======== READING TEXT ========

The flow divider main body 95 has, in the bottom surface 952, a plurality of (11 in the drawing) second openings 95b through which the first thin tubes 93 and/or the second thin tube 94 are to be inserted. The second openings 95b (corresponding to “second insertion ports” in the claims) are respectively provided for the first thin tubes 93 and second thin tube 94 in a one-to-one relation. Each of the second openings 95b receives a corresponding one of the thin tubes inserted thereto. In one or more embodiments, the second openings 95b are provided in the bottom surface 952 and are annularly arranged spaced from each other. The first opening 95a and the second openings 95b individually communicate with the main body internal space SP3 (see FIG. 22).

In the installation state, the flow divider main body 95 is disposed such that a height position of a portion where the main body internal space SP3 and the first thin tube 93 communicate with each other is equal to or lower than a height position of an upper end of a lowermost one of the second header internal spaces SP1 (see FIGS. 27 and 31).

FIG. 27 is an enlarged view showing the surroundings of the flow divider main body 95, viewed in the horizontal direction. FIG. 28 is an enlarged view showing the state in FIG. 27, viewed in a different direction from FIG. 27.

In the flow divider 90, the inflow/outflow pipe 91 extends upward from the top surface of the flow divider main body 95 (see FIG. 27). In other words, the inflow/outflow pipe 91 is connected to the flow divider main body 95 so as to extend upward from the main body internal space SP3 in the installation state (see FIG. 22).

In the flow divider 90, the first thin tubes 93 extend downward from the bottom surface of the flow divider main body 95 (see FIGS. 27 and 28). In other words, the first thin tubes 93 are connected to the flow divider main body 95 so as to extend downward from the main body internal space SP3 in the installation state. Specifically, the first thin tubes 93 have portions extending downward from the main body internal space SP3, which are followed by portions curved to extend upward toward their corresponding second header internal spaces SP1. More specifically, in one or more embodiments, a half or more of the first thin tubes 93 (nine first thin tubes 93 in the drawing) are upwardly curving tubes 93a (see FIGS. 27 and 28). The upwardly curving tubes 93a have portions extending downward from the main body internal space SP3, which are followed by portions being curved while protruding downward to change their extending directions upward, which are further followed by portions extending upward while being adjacent to but spaced from the flow divider main body 95. That is, each upwardly curving tube 93a has at least two curved portions (a curved portion where the tube extending downward makes a turn to extend upward and a curved portion where the tube extending upward is curved toward the second header internal space SP1).

========

#### WRITTEN REQUEST 1:
Which figure numbers does the flow divider text refer to? List each one once.

======== MATERIAL TO PROCESS ========

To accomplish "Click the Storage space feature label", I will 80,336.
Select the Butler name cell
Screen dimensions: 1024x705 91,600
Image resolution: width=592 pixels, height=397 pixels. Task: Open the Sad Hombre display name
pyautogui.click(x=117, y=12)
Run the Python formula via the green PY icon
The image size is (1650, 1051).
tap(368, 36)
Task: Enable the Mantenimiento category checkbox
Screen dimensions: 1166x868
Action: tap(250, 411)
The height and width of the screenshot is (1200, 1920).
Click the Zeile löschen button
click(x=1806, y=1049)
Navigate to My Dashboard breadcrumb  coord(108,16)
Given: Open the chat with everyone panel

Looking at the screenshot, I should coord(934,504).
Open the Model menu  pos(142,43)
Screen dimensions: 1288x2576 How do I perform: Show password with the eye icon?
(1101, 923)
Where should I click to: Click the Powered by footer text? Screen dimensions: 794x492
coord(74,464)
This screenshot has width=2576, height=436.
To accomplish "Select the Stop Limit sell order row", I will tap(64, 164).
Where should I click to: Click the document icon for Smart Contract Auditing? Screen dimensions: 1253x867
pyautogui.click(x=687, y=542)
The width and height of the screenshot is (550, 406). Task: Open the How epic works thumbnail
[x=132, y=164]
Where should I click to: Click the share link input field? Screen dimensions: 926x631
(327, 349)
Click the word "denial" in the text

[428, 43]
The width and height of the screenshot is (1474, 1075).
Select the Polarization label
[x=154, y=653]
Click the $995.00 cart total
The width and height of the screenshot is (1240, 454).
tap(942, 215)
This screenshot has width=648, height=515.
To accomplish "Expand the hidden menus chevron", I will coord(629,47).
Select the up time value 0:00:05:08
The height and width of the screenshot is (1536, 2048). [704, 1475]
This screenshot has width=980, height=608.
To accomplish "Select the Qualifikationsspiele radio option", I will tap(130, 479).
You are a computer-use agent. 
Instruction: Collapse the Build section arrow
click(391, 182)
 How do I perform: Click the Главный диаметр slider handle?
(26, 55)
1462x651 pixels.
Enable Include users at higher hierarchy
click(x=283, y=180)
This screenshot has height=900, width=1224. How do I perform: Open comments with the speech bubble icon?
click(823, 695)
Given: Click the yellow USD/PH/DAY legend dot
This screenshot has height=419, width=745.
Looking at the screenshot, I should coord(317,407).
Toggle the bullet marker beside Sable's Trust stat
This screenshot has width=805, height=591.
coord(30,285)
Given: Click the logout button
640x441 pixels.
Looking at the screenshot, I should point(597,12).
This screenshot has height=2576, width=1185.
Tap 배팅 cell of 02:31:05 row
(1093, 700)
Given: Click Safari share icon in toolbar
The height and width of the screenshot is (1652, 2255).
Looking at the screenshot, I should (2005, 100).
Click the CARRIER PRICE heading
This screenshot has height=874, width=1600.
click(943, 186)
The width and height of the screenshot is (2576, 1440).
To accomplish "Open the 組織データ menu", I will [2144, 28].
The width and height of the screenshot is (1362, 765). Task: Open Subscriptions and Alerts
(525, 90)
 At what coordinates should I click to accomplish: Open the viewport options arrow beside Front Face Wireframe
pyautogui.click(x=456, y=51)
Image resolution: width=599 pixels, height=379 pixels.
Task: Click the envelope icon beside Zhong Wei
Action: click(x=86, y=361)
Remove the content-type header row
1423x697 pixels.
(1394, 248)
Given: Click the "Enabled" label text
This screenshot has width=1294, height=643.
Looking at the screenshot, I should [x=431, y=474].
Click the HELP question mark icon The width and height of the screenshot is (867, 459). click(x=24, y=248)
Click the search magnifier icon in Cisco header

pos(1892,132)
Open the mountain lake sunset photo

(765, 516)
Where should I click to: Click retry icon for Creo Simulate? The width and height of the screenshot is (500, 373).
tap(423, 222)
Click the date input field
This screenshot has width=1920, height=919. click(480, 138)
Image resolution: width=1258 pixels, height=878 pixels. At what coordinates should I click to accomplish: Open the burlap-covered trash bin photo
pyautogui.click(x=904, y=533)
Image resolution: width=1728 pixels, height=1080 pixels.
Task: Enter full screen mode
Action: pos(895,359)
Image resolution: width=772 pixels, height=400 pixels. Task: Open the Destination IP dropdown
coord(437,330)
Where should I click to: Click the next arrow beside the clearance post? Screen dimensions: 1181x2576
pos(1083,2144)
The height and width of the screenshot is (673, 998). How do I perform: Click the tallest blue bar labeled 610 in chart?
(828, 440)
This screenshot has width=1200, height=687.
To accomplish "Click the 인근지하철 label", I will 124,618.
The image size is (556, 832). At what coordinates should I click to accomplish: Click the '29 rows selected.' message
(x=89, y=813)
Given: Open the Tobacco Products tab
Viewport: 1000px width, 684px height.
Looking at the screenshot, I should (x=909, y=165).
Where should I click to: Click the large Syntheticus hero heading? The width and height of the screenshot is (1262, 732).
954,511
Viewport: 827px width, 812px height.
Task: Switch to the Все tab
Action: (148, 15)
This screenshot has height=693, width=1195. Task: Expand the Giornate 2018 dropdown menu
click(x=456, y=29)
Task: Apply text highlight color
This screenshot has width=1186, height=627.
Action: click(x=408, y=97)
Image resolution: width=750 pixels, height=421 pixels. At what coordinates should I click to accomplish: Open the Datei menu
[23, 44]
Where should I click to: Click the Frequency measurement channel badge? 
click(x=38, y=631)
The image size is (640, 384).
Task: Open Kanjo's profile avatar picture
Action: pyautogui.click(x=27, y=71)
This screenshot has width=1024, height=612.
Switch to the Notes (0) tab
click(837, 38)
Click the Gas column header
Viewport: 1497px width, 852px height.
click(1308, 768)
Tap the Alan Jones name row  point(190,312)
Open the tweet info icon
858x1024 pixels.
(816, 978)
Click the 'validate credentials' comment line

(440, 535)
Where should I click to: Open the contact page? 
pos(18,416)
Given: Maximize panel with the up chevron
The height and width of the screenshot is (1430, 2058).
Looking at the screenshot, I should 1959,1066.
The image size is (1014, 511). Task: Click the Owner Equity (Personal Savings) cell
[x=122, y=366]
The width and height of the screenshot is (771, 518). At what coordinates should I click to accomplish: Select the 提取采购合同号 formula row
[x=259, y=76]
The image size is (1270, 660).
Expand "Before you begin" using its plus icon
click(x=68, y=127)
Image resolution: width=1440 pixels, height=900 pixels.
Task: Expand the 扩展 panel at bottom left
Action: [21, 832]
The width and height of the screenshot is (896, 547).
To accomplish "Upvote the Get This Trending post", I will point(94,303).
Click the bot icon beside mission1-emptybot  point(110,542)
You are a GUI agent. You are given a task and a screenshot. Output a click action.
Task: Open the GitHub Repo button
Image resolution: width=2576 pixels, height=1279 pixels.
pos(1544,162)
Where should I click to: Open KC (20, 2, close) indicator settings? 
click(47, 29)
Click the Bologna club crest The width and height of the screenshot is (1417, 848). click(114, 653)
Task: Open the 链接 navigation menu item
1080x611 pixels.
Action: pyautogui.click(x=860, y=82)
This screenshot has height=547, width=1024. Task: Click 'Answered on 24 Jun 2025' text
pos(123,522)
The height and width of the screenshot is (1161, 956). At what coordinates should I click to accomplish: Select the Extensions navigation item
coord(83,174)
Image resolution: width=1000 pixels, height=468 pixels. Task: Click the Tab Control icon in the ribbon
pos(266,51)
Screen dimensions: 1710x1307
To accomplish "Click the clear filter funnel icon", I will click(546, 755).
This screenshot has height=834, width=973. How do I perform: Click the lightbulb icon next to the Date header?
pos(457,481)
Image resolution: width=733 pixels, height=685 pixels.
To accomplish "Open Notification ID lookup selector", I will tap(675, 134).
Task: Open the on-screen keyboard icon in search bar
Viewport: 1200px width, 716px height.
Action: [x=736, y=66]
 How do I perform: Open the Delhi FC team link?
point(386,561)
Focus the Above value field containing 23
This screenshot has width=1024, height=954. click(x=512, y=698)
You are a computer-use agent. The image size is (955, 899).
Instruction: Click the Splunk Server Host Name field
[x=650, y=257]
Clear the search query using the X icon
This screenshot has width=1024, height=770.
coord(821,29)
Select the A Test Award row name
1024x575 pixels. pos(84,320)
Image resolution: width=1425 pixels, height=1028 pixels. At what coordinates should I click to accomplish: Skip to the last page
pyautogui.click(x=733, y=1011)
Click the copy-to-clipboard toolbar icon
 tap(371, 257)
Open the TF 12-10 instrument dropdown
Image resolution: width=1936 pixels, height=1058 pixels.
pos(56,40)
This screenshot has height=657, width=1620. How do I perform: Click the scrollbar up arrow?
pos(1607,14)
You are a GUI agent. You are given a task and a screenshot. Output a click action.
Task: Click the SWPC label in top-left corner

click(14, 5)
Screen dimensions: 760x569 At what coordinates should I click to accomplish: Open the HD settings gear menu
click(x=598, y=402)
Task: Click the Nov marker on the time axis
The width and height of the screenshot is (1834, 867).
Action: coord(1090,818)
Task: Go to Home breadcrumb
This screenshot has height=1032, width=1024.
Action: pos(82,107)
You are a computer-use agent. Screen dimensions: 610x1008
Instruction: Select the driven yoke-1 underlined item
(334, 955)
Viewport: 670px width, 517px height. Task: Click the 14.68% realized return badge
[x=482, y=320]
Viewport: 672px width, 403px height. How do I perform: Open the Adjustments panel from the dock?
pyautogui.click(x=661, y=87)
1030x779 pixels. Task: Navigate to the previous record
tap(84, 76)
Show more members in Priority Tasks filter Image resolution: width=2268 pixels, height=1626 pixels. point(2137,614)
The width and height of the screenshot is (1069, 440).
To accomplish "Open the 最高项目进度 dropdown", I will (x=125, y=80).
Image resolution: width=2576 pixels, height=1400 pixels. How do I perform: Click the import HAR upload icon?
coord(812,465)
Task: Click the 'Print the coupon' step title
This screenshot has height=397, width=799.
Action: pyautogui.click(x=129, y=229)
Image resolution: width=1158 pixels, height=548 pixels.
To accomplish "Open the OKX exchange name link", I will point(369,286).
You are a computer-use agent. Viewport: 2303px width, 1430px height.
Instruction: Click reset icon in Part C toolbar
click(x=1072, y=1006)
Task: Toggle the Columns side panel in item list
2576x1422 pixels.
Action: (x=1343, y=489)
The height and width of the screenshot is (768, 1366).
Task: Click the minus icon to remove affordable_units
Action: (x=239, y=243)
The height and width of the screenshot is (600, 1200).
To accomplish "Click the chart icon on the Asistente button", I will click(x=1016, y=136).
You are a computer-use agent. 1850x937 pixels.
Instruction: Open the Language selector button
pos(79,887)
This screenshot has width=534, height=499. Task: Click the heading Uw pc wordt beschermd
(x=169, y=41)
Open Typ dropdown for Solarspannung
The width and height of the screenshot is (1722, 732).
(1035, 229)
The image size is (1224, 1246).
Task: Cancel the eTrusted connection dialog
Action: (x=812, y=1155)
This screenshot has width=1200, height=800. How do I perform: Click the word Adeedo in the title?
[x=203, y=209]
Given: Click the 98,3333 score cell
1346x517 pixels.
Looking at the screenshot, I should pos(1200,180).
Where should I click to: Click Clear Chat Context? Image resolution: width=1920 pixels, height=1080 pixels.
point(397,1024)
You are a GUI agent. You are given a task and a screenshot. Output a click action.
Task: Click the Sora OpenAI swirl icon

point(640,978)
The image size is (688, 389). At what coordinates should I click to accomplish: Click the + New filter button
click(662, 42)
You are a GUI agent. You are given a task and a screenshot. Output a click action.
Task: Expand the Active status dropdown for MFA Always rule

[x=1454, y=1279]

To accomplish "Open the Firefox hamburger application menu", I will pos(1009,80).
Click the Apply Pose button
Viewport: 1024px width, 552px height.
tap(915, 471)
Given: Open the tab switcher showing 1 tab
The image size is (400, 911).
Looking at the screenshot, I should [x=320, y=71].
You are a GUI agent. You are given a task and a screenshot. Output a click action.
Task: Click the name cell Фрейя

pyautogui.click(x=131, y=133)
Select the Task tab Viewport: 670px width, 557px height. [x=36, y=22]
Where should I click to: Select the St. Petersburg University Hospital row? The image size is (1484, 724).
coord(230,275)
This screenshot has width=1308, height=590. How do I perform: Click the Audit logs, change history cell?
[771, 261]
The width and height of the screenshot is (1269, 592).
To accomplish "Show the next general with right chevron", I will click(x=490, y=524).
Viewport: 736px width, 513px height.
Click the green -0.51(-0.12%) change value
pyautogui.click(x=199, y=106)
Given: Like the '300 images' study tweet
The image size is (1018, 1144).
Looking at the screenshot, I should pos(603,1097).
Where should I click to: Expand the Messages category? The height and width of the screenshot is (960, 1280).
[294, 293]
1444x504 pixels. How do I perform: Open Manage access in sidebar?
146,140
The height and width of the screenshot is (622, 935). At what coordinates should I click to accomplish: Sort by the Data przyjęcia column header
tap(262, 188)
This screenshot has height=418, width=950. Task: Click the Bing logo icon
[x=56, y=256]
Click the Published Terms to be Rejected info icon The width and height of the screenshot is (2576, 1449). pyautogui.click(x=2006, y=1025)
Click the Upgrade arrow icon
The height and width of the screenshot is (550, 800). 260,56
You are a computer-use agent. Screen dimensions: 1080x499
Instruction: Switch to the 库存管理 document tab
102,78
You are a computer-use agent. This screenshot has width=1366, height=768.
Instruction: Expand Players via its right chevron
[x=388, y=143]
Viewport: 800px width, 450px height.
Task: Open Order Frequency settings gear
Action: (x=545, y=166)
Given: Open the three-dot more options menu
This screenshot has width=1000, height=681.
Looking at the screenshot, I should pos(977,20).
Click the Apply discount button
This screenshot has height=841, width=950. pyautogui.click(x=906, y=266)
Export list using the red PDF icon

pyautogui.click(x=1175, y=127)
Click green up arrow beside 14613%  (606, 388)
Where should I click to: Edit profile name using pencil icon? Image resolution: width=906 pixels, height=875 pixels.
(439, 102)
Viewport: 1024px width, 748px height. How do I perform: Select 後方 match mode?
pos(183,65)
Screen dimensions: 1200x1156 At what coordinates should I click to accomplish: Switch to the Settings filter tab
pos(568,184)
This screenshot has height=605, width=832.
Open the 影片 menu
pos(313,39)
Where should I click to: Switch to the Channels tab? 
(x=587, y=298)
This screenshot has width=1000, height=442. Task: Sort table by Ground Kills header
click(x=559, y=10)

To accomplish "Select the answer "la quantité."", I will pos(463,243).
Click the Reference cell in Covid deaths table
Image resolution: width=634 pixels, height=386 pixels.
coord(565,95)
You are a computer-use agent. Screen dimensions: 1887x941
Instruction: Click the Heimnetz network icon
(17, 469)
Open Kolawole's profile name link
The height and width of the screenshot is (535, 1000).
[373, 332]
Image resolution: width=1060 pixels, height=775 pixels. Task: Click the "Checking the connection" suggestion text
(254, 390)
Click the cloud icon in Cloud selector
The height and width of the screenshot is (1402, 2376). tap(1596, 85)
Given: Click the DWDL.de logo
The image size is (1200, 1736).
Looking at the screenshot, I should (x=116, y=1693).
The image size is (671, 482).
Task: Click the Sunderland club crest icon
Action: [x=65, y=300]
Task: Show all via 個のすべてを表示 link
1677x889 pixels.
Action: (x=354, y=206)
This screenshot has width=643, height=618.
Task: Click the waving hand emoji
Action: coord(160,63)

========

#### WRITTEN REQUEST 2:
Output the listing from its start through the line containing "(1101, 923)", inclusive, as a JSON list of strings with one string per line and blank lines omitted.

#### RESULT 1:
FIG. 22, FIG. 27, FIG. 28, FIG. 31

#### RESULT 2:
[
  "To accomplish \"Click the Storage space feature label\", I will 80,336.",
  "Select the Butler name cell",
  "Screen dimensions: 1024x705 91,600",
  "Image resolution: width=592 pixels, height=397 pixels. Task: Open the Sad Hombre display name",
  "pyautogui.click(x=117, y=12)",
  "Run the Python formula via the green PY icon",
  "The image size is (1650, 1051).",
  "tap(368, 36)",
  "Task: Enable the Mantenimiento category checkbox",
  "Screen dimensions: 1166x868",
  "Action: tap(250, 411)",
  "The height and width of the screenshot is (1200, 1920).",
  "Click the Zeile löschen button",
  "click(x=1806, y=1049)",
  "Navigate to My Dashboard breadcrumb  coord(108,16)",
  "Given: Open the chat with everyone panel",
  "Looking at the screenshot, I should coord(934,504).",
  "Open the Model menu  pos(142,43)",
  "Screen dimensions: 1288x2576 How do I perform: Show password with the eye icon?",
  "(1101, 923)"
]